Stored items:

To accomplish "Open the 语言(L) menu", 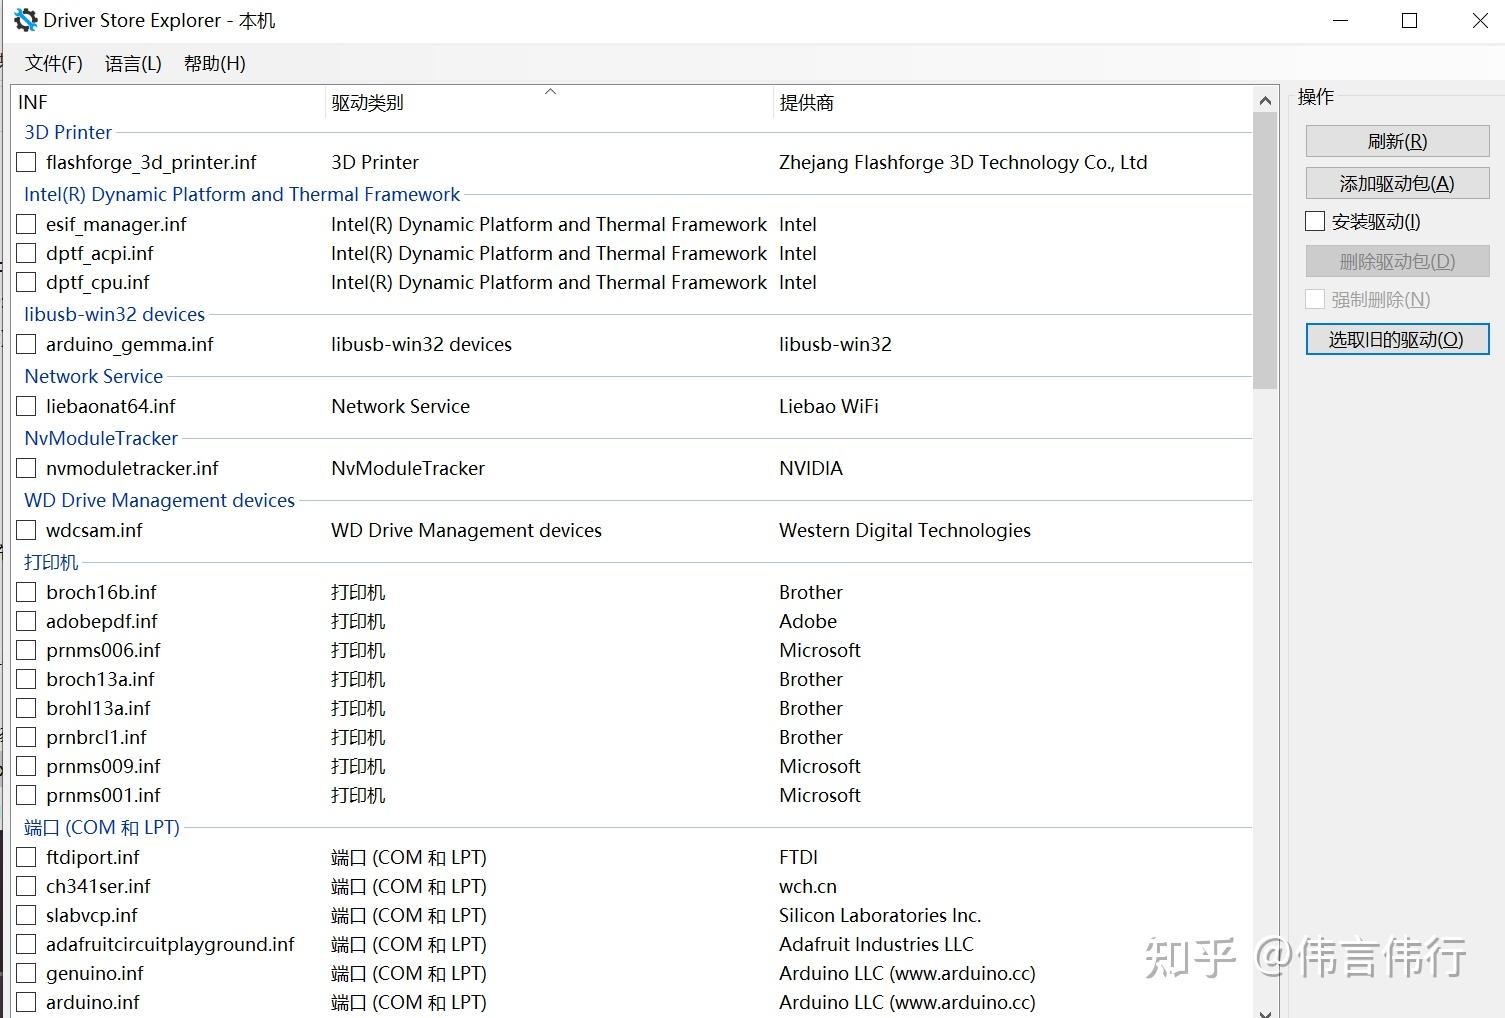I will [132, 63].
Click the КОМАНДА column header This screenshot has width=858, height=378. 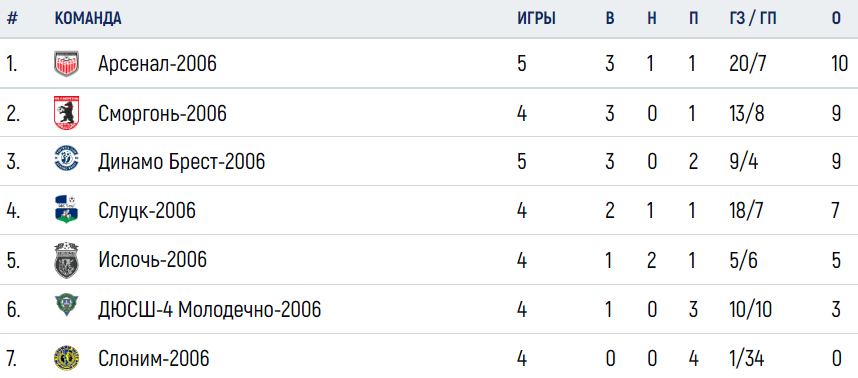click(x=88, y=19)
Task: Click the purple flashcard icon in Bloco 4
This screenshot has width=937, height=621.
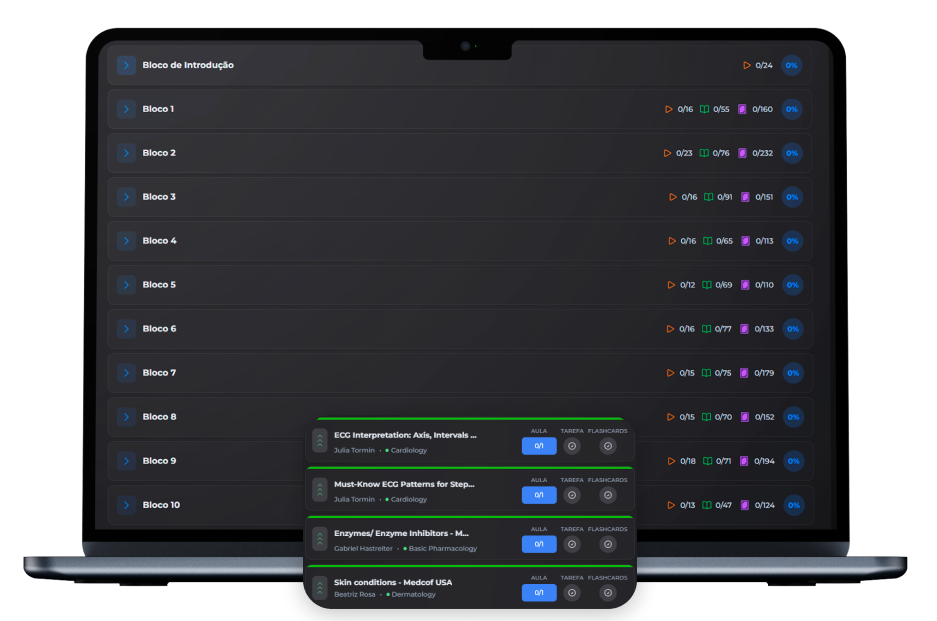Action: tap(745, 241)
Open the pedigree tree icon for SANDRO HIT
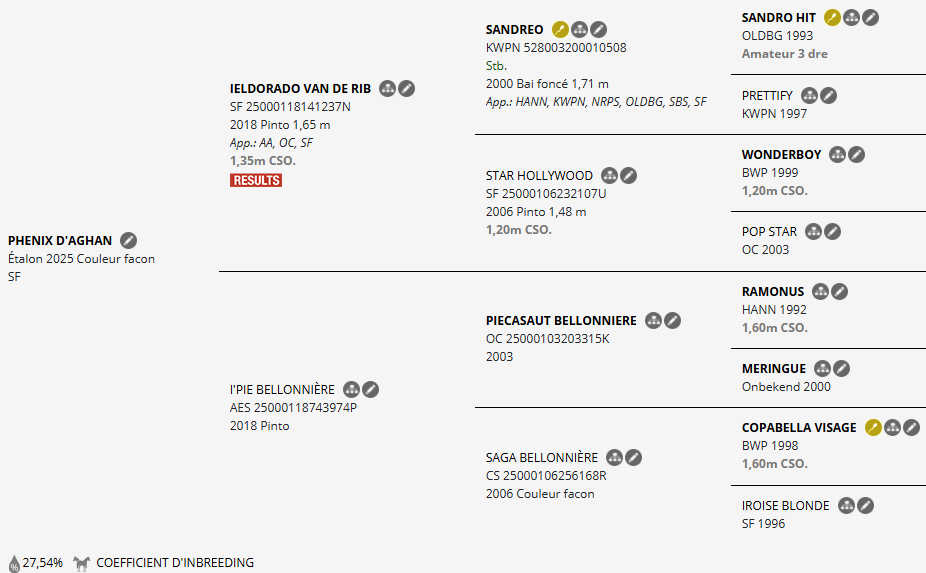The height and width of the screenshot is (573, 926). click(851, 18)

**EXERCISE REQUIREMENTS**
Your answer must be the lines from the one containing "Task: Click the" through the last line of the records, copied exactly, with no pictures.

**TASK RESPONSE**
Task: Click the purple flashcard icon in Bloco 4
This screenshot has width=937, height=621.
Action: tap(745, 241)
Open the pedigree tree icon for SANDRO HIT
The height and width of the screenshot is (573, 926). click(851, 18)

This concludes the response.